Ibram X. Kendi, a professor at Boston University, criticized the GOP and defended critical race theory in a Saturday op-ed, saying that people that have a problem with the theory are "white supremacists."
The op-ed was published by The Atlantic, which lists Kendi as a "contributing writer," and "the Andrew W. Mellon Professor in the Humanities and the director of the Boston University Center for Antiracist Research."
Kendi, who has been reported as making as much as $32,500 per hour for a speaking engagement, takes issue with people calling the Republican party a "parents' party," and cites contributors at Slate and Vogue, who claim that the GOP is "talking about white parents" only.
However, Kendi then attacks this philosophy itself claiming that they don't care about white parents, children or families either:
"The foundational assumption of this great myth is that Republican politicians care about white children," opined Kendi.
"But if they did, then they would not be ignoring or downplaying or defending or bolstering the principal racial threat facing white youth today."
He wrote that:
"But this great myth is not as rudimentary as the great lie. It represents a Trump Tower of GOP propaganda, built over the past year on four hugely false conceptual building blocks:
- "Republican politicians care about white children.
- "Anti-racist education is harmful to white children.
- "Republican politicians are protecting white children by banning anti-racist education.
- "The Republican Party is the party of white parents because it is protecting white children."
Kendi then continued his point with: "White-supremacist ideology: the toxic blend of racist, sexist, ableist, homophobic, transphobic, Islamophobic, xenophobic, and anti-Semitic ideas that is harmful to all minds, especially the naive and defenseless minds of youth."
"The more that white kids swallow white-supremacist memes—and like and share them—the more they are introduced to troubling and extreme material," Kendi wrote. 'The algorithms for social-media apps and search engines enable this 'slow roll' process,' researchers told Insider. Just like innocently inviting a stranger into a multiplayer game or chat room, innocently liking a 'funny' meme can lead children into a dangerous hole of white-supremacist ideology. While in the hole, youth may be 'groomed' through direct messages that are sent en masse by white supremacists. 'You see 30-somethings talking to 14-year-olds and kind of grooming them for the far-right ideology,' the far-right-extremism researcher Miro Dittrich told Insider," he wrote in The Atlantic.
Kendi then goes on to blame online video games for exposing white children to extremist ideology, and then continues, saying that social media is an even worse threat for youngsters. "TikTok's abundance of young users makes it a major recruiting ground for white supremacists," he proposed.
Kendi specifically attacked the recent anti-grooming legislation in Florida, equating it with "conspiracy theories about public schools being overrun by child predators," despite actual evidence of such cases resulting in actual arrests, trials and convictions being rampant.
* * * * * * *
**Study questions**
A) Copy out the part of the article on Ibram X. Kendi's op-ed starting at "However, Kendi then" and ending at "about white children.".
B) Summarize the article on Ibram X. Kendi's op-ed in two sentences.

**Given information**
* * * * * * *
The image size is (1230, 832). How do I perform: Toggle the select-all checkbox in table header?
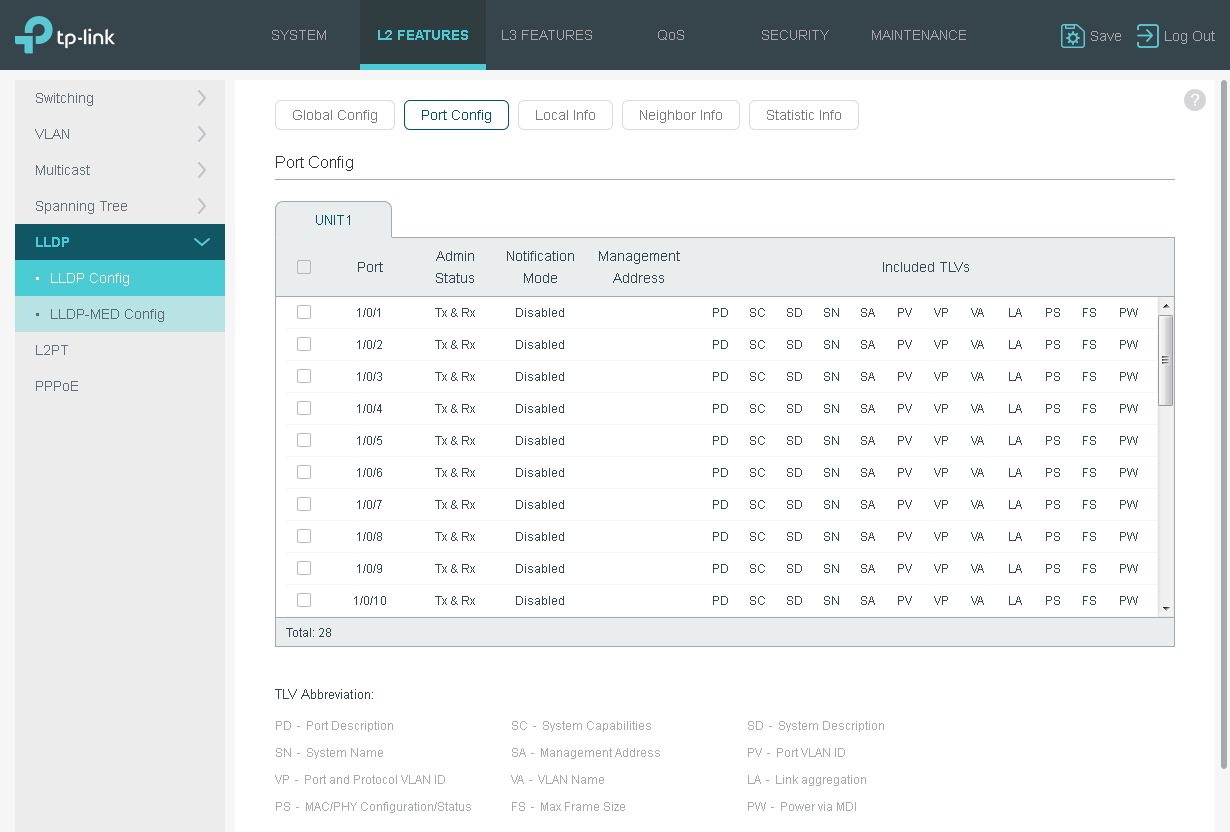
* * * * * * *
**Answers given**
A)
However, Kendi then attacks this philosophy itself claiming that they don't care about white parents, children or families either:
"The foundational assumption of this great myth is that Republican politicians care about white children," opined Kendi.
"But if they did, then they would not be ignoring or downplaying or defending or bolstering the principal racial threat facing white youth today."
He wrote that:
"But this great myth is not as rudimentary as the great lie. It represents a Trump Tower of GOP propaganda, built over the past year on four hugely false conceptual building blocks:
- "Republican politicians care about white children.

B) In a Saturday op-ed in The Atlantic, Boston University professor Ibram X. Kendi criticized the GOP, defended critical race theory, and argued that Republican politicians do not actually care about white children. He described white-supremacist ideology spread through online video games and social media such as TikTok as the principal racial threat facing white youth, and he attacked Florida's recent anti-grooming legislation.